▶ _DATA RECORDS_:
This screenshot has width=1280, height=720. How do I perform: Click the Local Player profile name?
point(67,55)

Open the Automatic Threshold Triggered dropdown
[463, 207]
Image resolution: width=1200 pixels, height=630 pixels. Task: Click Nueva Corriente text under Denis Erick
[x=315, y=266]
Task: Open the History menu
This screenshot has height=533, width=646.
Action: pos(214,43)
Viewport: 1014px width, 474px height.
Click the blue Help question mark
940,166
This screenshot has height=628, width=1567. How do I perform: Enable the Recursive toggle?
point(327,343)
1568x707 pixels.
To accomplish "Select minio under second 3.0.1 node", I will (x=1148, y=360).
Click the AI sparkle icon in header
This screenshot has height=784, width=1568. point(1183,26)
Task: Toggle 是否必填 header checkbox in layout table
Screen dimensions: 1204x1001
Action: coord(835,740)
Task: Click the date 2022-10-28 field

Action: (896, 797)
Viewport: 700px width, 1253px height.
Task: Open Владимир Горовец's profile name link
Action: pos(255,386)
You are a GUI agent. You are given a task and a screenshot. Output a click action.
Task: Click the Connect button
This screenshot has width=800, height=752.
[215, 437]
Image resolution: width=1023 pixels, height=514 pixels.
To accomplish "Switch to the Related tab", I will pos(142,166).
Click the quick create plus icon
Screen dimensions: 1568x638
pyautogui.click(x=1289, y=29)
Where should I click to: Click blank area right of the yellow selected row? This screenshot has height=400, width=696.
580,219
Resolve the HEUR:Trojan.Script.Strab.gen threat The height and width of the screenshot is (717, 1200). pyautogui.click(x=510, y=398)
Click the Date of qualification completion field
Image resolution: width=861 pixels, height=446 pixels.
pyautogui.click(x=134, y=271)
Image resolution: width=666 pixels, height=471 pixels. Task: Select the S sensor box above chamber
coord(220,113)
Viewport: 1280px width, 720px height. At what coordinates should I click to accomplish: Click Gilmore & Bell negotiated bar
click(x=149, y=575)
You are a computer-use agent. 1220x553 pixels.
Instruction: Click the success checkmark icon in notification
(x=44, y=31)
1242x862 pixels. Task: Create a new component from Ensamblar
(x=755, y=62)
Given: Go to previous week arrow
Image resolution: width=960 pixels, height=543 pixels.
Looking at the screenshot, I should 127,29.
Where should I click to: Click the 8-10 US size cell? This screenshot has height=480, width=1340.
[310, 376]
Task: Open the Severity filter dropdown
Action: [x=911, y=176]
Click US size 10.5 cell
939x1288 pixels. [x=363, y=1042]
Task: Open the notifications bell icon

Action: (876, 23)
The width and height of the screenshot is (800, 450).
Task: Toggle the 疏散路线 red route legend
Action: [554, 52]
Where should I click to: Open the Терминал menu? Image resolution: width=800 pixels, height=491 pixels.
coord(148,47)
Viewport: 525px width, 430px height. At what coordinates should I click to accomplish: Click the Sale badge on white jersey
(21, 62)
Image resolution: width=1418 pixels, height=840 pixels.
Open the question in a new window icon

▶ _ASSIGNED TASK_:
Copy out only the lines from the one containing "Task: Open the notifications bell icon" down to the last line of the material, keeping both ends.

▶ _EXERCISE RESPONSE_:
Task: Open the notifications bell icon

Action: (876, 23)
The width and height of the screenshot is (800, 450).
Task: Toggle the 疏散路线 red route legend
Action: [554, 52]
Where should I click to: Open the Терминал menu? Image resolution: width=800 pixels, height=491 pixels.
coord(148,47)
Viewport: 525px width, 430px height. At what coordinates should I click to accomplish: Click the Sale badge on white jersey
(21, 62)
Image resolution: width=1418 pixels, height=840 pixels.
Open the question in a new window icon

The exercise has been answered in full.